Sospensione mutui per gli eccezionali eventi meterologici di ottobre 2018.

Ai sensi dell’art. 6 dell’Ordinanza n. 558 del 15.11.2018 della Presidenza del Consiglio dei Ministri - Dipartimento della Protezione Civile pubblicata in G.U. n. 270 del 20/11/2018, in conseguenza degli eccezionali eventi meteorologici verificatisi a partire dal mese di ottobre 2018 che hanno interessato il territorio Veneto, ai titolari di mutui relativi agli edifici sgomberati, ovvero alla gestione di attività di natura commerciale ed economica, anche agricola, svolte nei medesimi edifici, è riconosciuta la possibilità di richiedere la sospensione delle rate dei medesimi mutui, optando tra la sospensione dell'intera rata e quella della sola quota capitale, fino all'agibilità o all'abitabilità dei predetti immobili e comunque non oltre la data di cessazione dello stato di emergenza (8 novembre 2019).
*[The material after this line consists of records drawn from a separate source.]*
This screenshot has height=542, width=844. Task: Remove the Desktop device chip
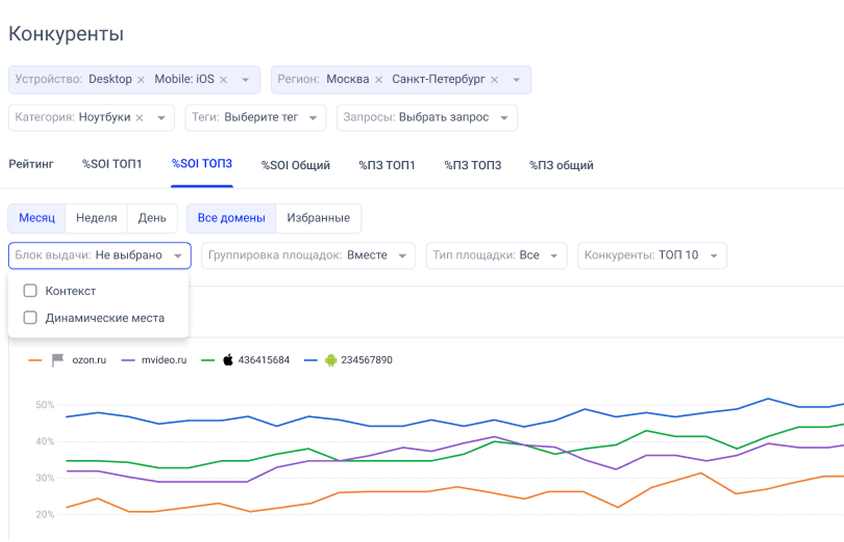[x=141, y=80]
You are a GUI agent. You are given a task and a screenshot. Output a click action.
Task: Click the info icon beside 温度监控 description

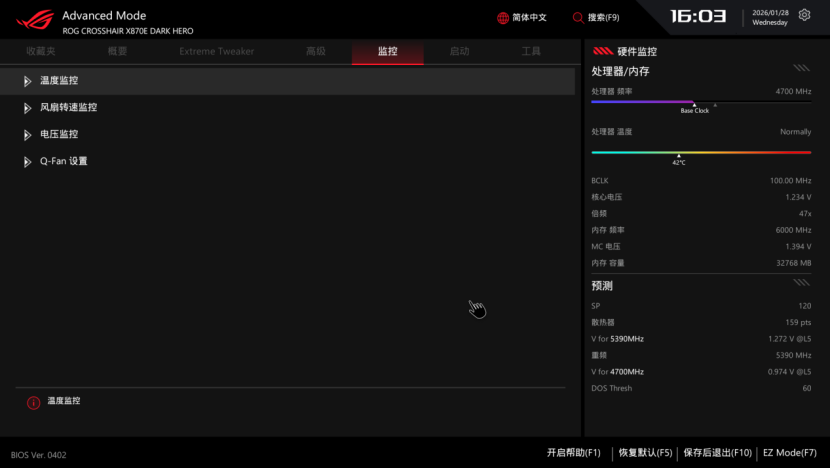point(33,402)
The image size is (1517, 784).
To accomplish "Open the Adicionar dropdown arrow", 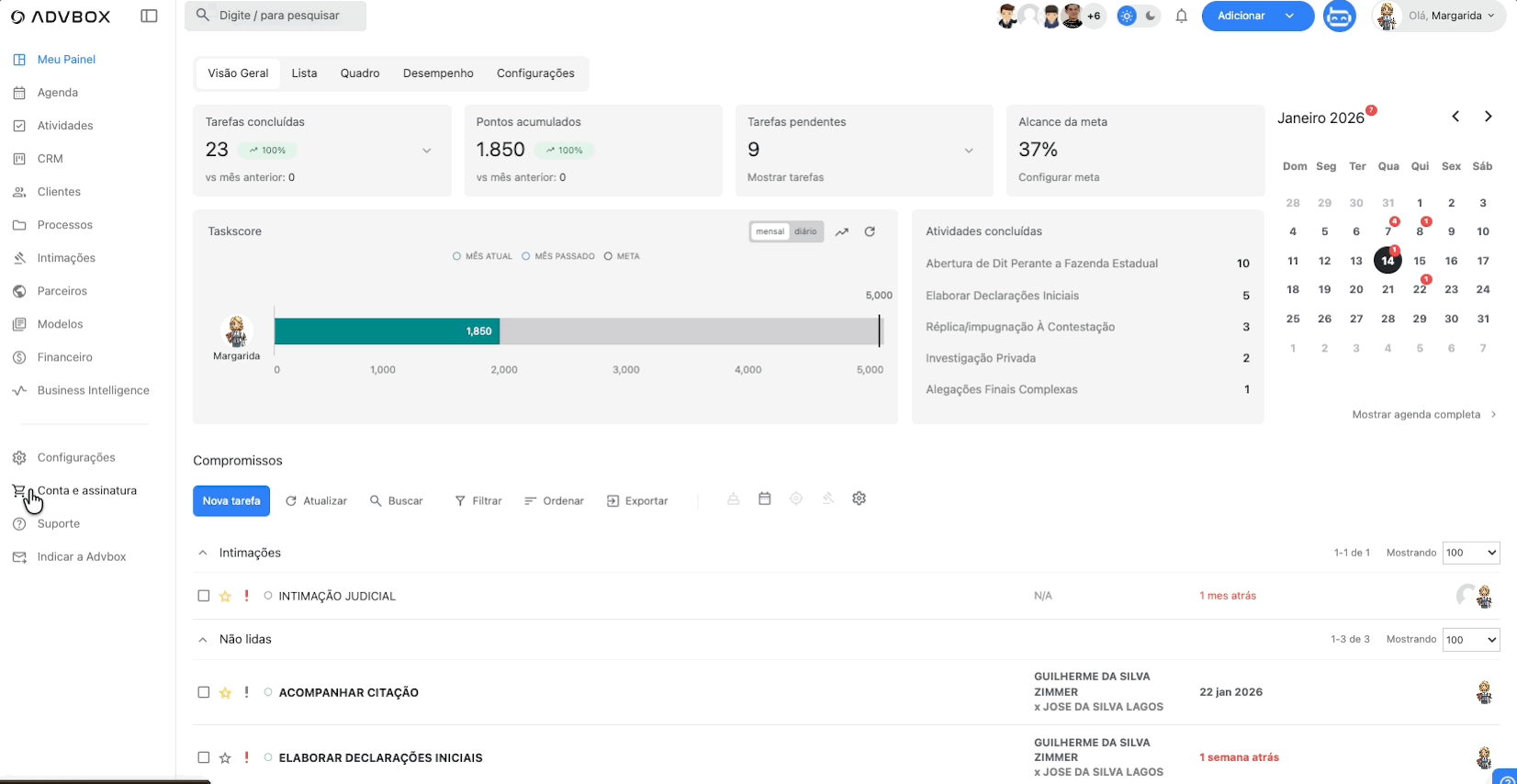I will point(1290,16).
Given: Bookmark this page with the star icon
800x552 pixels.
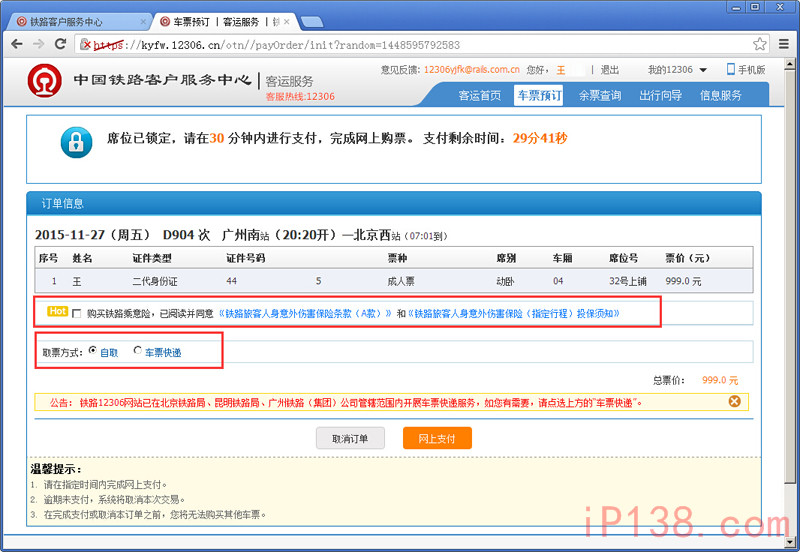Looking at the screenshot, I should tap(760, 44).
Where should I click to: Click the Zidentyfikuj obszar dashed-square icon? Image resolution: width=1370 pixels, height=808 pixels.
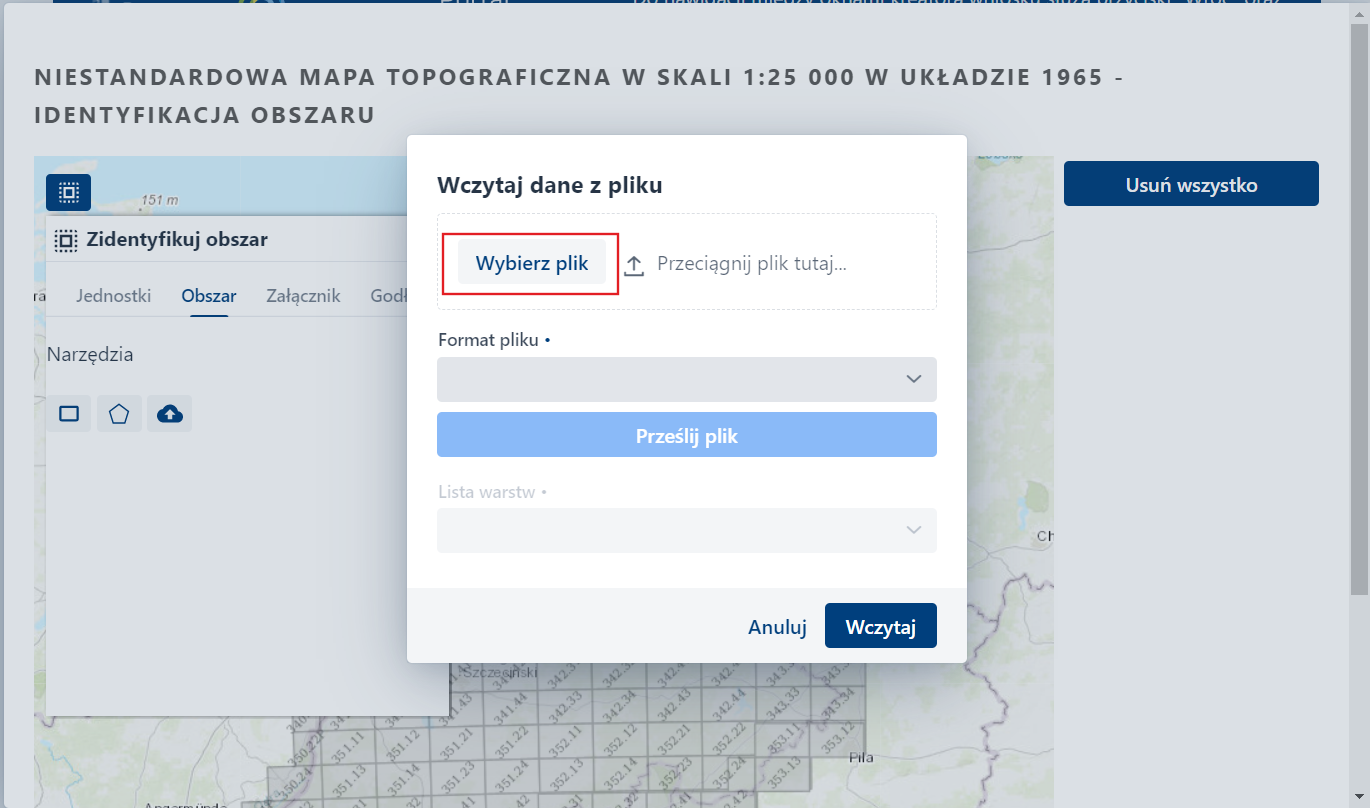[x=64, y=239]
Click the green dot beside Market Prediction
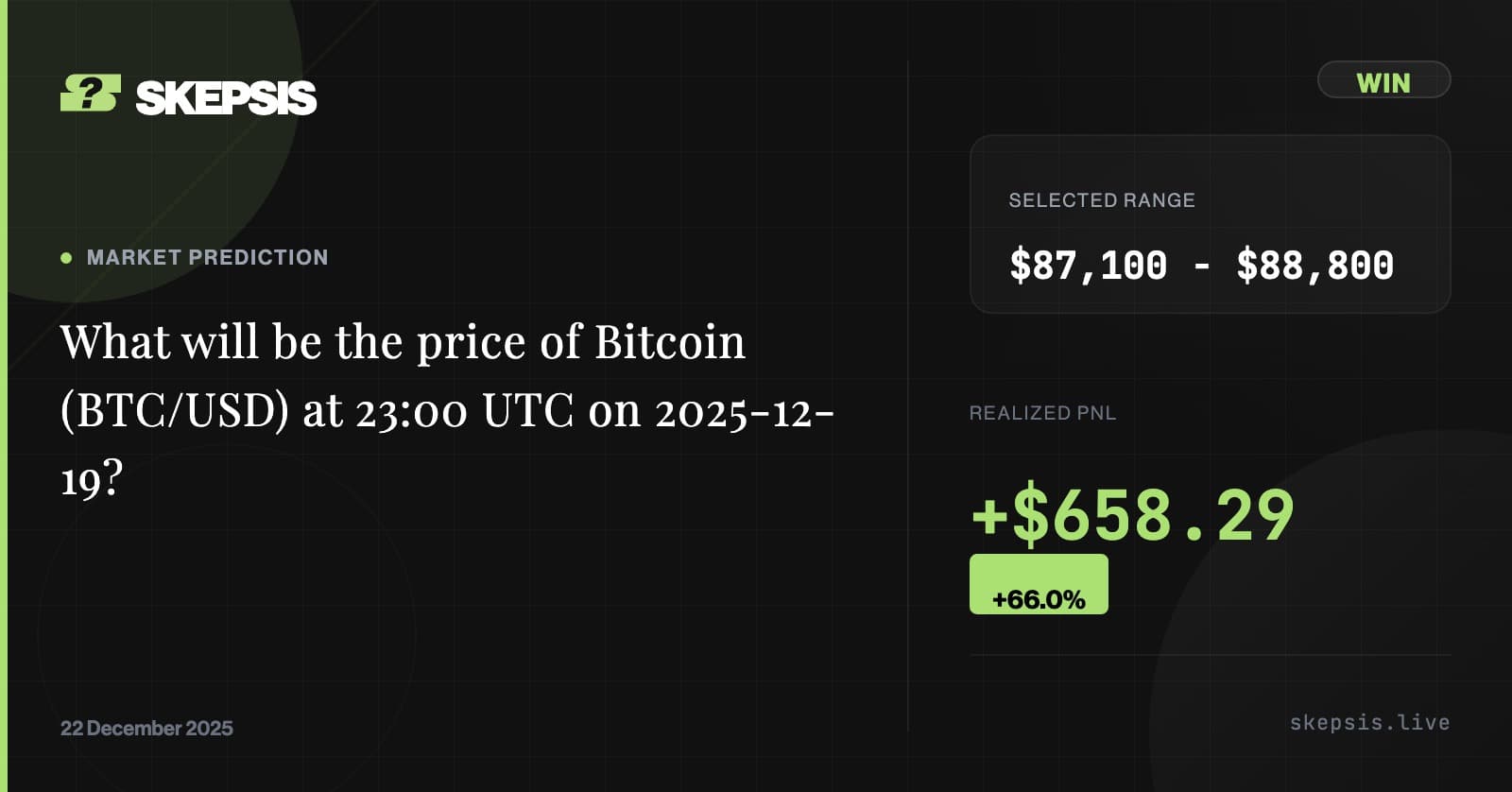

Il termine per l’esercizio della facoltà di sospensione è fissato al 31.03.2019.
La sospensione presuppone la presentazione di autocertificazione del danno subito resa ai sensi del Decreto del Presidente della Repubblica n. 445/2000 e consente l’allungamento della durata complessiva del mutuo di un periodo pari a quello della sospensione.
In caso di sospensione totale della rata, si precisa che, alla ripresa del piano di ammortamento, saranno applicati gli interessi maturati durante il periodo di sospensione calcolati sul capitale residuo in essere alla data di sospensione, come previsto dall'Accordo del 18 dicembre 2009 sottoscritto tra l'ABI e le Associazioni dei Consumatori, ripartendoli sulle rate a scadere.
In caso di sospensione della sola quota capitale, gli interessi da corrispondere alle scadenze originariamente previste saranno calcolati sul capitale residuo in essere alla data di sospensione, come previsto dal menzionato Accordo ABI - Associazioni dei Consumatori, al tasso contrattualmente stabilito e non saranno applicati interessi di mora per la quota capitale che non sarà, per tale periodo, oggetto di rimborso.
Si precisa che per la sospensione non è prevista l'applicazione di specifici costi o oneri.
La sospensione non costituisce in alcun modo novazione di contratto di finanziamento in essere, relativamente al quale restano fermi tutti gli altri patti, condizioni o garanzie, con particolare riferimento alla garanzia ipotecaria nel caso di mutui assistiti dalla stessa.